By Joe Anuta
Queens residents made up half of the 26 people charged last week with helping Chinese immigrants lie in order to obtain asylum in the United States, a federal prosecutor said.
Thirteen people working as translators, lawyers, paralegals and even an employee of a church in Flushing figured prominently into a three-year investigation by federal prosecutors, where law offices fabricated tales of religious, ethnic and other forms of persecution to prevent their clients’ deportation, according to the U.S. attorney’s office in Manhattan.
Proof of persecution is a requirement for anyone seeking asylum in the country, according to court documents.
All were charged with either conspiracy to commit identity fraud or varying levels of identity fraud, U.S. Attorney Preet Bharara said.

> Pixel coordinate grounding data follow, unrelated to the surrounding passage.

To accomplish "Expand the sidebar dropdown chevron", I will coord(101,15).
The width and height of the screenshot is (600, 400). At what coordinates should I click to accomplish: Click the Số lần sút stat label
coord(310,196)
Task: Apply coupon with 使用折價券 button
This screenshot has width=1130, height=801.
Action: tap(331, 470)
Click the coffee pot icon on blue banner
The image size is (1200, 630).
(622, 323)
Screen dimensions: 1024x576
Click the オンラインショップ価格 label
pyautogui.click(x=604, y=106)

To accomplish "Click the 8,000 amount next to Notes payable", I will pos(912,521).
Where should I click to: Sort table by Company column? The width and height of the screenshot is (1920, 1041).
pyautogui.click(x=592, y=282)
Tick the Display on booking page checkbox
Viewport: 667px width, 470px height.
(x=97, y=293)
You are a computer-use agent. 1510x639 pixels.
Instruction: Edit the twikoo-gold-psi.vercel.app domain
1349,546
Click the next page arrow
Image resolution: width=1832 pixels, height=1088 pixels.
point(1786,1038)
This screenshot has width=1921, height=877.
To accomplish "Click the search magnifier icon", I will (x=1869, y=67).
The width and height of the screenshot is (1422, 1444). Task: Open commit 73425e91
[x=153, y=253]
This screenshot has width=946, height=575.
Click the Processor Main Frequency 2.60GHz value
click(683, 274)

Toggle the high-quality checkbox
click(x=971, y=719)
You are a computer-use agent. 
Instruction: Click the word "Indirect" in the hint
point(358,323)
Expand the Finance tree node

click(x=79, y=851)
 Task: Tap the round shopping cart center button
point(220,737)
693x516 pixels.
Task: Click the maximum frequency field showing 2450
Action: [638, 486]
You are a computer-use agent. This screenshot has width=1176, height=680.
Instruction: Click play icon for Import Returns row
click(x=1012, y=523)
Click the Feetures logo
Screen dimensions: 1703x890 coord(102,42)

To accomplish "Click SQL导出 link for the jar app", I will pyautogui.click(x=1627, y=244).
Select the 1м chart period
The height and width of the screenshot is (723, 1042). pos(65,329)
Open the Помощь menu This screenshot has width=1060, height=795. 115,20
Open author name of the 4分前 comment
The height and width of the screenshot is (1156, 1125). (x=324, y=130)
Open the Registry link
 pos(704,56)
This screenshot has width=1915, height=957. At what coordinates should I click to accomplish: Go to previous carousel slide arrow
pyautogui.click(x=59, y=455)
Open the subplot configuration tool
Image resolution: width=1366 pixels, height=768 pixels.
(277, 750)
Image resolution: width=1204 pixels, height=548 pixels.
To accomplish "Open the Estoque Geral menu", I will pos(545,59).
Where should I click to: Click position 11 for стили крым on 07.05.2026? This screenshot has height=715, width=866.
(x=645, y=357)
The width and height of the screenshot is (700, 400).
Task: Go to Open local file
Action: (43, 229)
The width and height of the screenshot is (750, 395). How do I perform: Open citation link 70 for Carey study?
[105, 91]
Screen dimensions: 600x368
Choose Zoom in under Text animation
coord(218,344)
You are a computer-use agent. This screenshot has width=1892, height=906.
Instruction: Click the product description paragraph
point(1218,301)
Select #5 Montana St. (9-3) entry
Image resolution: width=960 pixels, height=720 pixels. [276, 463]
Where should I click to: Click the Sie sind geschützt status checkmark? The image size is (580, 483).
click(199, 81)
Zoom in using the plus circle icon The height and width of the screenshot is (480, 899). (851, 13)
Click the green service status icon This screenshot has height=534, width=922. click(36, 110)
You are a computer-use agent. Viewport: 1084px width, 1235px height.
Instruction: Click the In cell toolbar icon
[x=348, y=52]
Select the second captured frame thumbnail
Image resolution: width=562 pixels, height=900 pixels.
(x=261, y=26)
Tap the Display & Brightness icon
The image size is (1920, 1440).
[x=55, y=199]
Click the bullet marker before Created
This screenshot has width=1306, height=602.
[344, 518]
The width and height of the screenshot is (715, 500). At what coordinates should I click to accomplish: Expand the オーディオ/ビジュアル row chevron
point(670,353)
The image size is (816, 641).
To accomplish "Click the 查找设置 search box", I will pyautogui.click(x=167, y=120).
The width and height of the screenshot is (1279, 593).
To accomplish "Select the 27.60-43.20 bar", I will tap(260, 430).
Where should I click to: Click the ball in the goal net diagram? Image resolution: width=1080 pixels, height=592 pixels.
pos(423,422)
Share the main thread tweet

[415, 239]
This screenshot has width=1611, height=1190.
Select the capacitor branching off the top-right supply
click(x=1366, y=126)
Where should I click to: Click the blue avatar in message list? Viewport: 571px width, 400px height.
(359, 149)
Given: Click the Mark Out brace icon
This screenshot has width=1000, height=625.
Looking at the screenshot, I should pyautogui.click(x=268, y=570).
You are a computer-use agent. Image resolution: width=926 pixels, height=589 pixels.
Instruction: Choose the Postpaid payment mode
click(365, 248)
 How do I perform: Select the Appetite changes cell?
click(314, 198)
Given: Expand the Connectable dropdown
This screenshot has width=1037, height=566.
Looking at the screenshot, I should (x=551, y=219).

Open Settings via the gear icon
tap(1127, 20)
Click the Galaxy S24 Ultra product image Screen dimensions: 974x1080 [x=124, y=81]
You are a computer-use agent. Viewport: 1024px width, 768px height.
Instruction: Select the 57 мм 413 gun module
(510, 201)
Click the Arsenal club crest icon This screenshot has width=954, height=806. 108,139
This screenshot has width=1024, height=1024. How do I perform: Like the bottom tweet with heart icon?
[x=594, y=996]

“Our asylum laws exist to provide a safe haven in the United States to immigrants subject to persecution in their own countries for exercising freedoms fundamental to a democracy,” he said, adding that the defendants allegedly wove “elaborate fictions on behalf of hundreds of would-be asylum seekers, coaching them on how to lie on their applications, stepping in when they went off script and lying to immigration judges at court hearings.”
The 26 defendants were charged in nine indictments, and in each case law firms in Flushing and Manhattan would fabricate the stories and do the paperwork in exchange for money from the asylum-seekers, according to Bharara.
One law firm in downtown Flushing, which was previously in Manhattan, had submitted 260 asylum applications on behalf of its clients since 2011, according to the indictment.
Freddy Jacobs, of The Law Office of Freddy Jacobs, and an office manager named Fnu “Daisy” Yang, allegedly followed the same modus operandi as the other defendants, and if convicted could face up to 25 years behind bars, the indictment said.
They would create stories for their clients to memorize that fell into broad categories, including tales of a woman who had forced abortions under China’s one-child policy, or asylum-seekers who claimed to be persecuted Christians, members of China’s Democratic Party or practitioners of Falun Gong, according to one of the indictments.
Translators sent with clients for interviews with immigration officials would sometimes correct a client’s speech if the asylum-seeker veered from the agreed-upon narrative. If an asylum-seeker was unfamiliar with the Christian religion, Yang would sometimes send them to a nearby church for instruction, the office said.
An employee of The Full Gospel Church in Flushing, Liying Lin, was charged in a separate indictment with holding biweekly sessions at the house of worship to train asylum-seekers in exchange for donations, the indictment stated.
She would brief clients on what kinds of questions they would be asked about religious persecution and how to answer them, according to prosecutors, and for extra cash would provide baptism documents to immigration officials.
If convicted, she could face a total of 35 years in prison, according to the U.S. attorney’s office.